I try to put some of myself in all of my significant characters so I can easily step into their shoes and be honest about what they say and do. I think that gives a depth and realistic feel I couldn’t achieve otherwise. That said, in my recent book I felt more in common with one particular character once I started developing the story than I originally would have thought. Maybe he just became more and more like me, but so much so, I had to scrap the original ending of my story, which sort of betrayed that character, to a new ending, which didn’t. Otherwise, it would have felt like stabbing myself in the back. I think the book is stronger for it. You’ll have to read the story to find which character in particular.


Until the Sun Rises: One Night at Drake Mansion
Oak Tree Press
Mystery



Eighty years ago, a wealthy Midwest family attended a traveling magic show, after which neither they, nor the dark and mysterious magician, Malvern Kamrar, were ever heard from or seen again.  When two police investigators and three bystanders lost their lives inside the family’s mansion, the investigation was dropped and the property sealed off, until today.  

After nearly a century of rumors, theories, and haunted stories, for a live television event, the Drake family mansion will be opened, allowing five contestants to test their bravery by spending one night in the mysterious house to win their share of a million dollar prize.

Soon after entering the mansion, the aged journal of the family patriarch, Vinton Drake, is discovered, shedding light onto the mystery and just how deeply it’s rooted - all the way back to Vinton’s service as a medic in WWI, when he first met the magician. 

The hand-picked contestants: a commune-with-the-dead psychic, a high-tech ghost hunter, a Hollywood scream queen, a local woman, and a professional skeptic and debunker named Harlan Holt, further fuel excitement as each tries to sort out the mystery for themselves.

A sharp departure from the familiar haunted house tale, through Harlan, this story explores the very nature of belief in the supernatural, with consequences more frightening than any ghost story.

Harlan’s investigation in the present is followed in tandem with Vinton’s own investigation of the magician Malvern in the past.

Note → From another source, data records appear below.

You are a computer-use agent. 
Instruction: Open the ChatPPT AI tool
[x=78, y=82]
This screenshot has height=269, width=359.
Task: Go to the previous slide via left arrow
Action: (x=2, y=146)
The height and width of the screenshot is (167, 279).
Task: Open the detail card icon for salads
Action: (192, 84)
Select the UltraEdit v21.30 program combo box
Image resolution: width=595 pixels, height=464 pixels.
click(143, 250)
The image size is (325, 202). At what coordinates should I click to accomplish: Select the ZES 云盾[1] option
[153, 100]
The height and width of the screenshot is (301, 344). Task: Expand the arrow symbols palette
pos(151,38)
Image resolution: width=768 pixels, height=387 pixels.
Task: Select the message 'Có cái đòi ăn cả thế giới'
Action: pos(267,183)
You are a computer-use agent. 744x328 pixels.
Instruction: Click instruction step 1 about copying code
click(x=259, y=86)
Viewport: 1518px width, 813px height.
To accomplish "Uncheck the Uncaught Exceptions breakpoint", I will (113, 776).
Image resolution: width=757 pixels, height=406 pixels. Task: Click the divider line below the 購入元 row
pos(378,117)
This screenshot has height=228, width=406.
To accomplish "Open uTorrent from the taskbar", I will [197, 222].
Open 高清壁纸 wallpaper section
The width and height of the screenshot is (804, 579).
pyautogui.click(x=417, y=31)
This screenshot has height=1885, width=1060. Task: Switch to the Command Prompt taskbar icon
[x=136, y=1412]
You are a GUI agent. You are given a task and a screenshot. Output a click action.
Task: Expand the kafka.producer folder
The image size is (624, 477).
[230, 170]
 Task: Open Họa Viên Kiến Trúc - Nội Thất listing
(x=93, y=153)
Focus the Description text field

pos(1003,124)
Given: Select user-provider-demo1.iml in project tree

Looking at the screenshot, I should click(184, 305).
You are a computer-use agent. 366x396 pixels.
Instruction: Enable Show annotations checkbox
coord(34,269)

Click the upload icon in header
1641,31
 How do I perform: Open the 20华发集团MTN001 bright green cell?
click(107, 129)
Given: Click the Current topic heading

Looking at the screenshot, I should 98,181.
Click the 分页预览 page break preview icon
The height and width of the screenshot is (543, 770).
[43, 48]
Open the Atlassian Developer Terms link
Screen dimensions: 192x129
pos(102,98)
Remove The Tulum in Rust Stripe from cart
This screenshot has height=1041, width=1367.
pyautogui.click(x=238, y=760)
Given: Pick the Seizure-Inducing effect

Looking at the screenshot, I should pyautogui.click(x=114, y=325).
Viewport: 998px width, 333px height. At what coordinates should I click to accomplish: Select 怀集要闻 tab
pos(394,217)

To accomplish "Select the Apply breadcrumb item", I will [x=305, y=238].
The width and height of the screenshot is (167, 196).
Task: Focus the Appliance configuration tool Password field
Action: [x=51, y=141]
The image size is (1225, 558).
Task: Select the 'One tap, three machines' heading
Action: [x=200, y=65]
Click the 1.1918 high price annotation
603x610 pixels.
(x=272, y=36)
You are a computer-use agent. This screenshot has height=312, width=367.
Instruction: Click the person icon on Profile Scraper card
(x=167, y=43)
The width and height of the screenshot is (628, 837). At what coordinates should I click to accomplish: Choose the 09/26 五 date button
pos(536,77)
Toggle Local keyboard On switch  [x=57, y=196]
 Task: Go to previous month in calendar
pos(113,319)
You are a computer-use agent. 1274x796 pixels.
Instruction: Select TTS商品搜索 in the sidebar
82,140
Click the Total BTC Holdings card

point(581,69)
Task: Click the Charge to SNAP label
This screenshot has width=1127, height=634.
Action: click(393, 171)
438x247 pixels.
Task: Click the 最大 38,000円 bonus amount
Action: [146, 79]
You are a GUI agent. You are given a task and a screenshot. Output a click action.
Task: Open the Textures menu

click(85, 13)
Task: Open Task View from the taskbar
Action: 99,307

Intensity soars when the contestants discover their lives, along with thousands more, are in genuine mortal peril. Is the mansion haunted? What fate befell Malvern and the Drake family? And will Harlan and the others uncover the truth in time to save themselves?

Excerpt Teaser:

Two TV crewmen, Brian and Jeff, stood on the front stoop of an aged, Dutch Colonial mansion in severe disrepair. Both men placed large lights onto stands directed at the boarded-over front door. Jeff inspected the nearest window for a glimpse inside, but the glass was veiled with filth.
Jeff shivered. “This place gives me the creeps.”
“I’ll be glad when the night’s over.”
Seconds later, a muffled, cracking noise caught Jeff’s attention. He stopped and surveyed the area. The noise faded. As Jeff returned to his work, a large wood beam fell from the overhang three stories above and slammed on the steps striking mere inches from the men. Both fell backward and tumbled to the ground. Neither could stand. They stared at the debris silently. A soft voice from behind broke their shared stupor.
“That’s exactly where the young couple died. Where you’re lying now, that’s where their bodies were found.” The men locked eyes then scrambled to their feet. Turning, they found a woman standing, her face and features hidden in the shadow of the house.
Jeff squinted. “Are you that psychic?”
“That’s right.” She stepped forward. “Madam La Claire.”
“Can you sense anything here?” Brian asked.
La Claire closed her eyes and reached for the stoop. Both men were mesmerized with anticipation. She let her fingertips gently dance on the wood. “Oh that’s terrible,” she uttered under her breath. The men grew further excited.
Jeff couldn’t wait any longer. “What? What is it?”
“It’s—” she began, but before elaborating she opened her eyes. “Maybe I should save it for the cameras. Don’t you think?” She smiled. Jeff and Brian sighed. La Claire turned and spoke over her shoulder as she walked away, “I just wouldn’t stay up there any longer than you have to.”

Author Bio and links

Born in Centerville, Iowa, Channing studied cinema, screenwriting, literature, and mathematics at the University of Iowa. He went on to work in the production of television news, independent films, and commercial videos as well as to write for websites, corporate media, and advertising. His nearly 10-year career in writing has taken Channing from Iowa, to Alaska, Oklahoma, and currently to Texas. In that time, Channing has also written and directed over 50 short films.
The publication of his debut novel “Until the Sun Rises: One Night in Drake Mansion,”comes in tandem with the production of his first feature screenplay “KILD TV,” also in the mystery/thriller genre, already filmed, and slated for a 2016 release.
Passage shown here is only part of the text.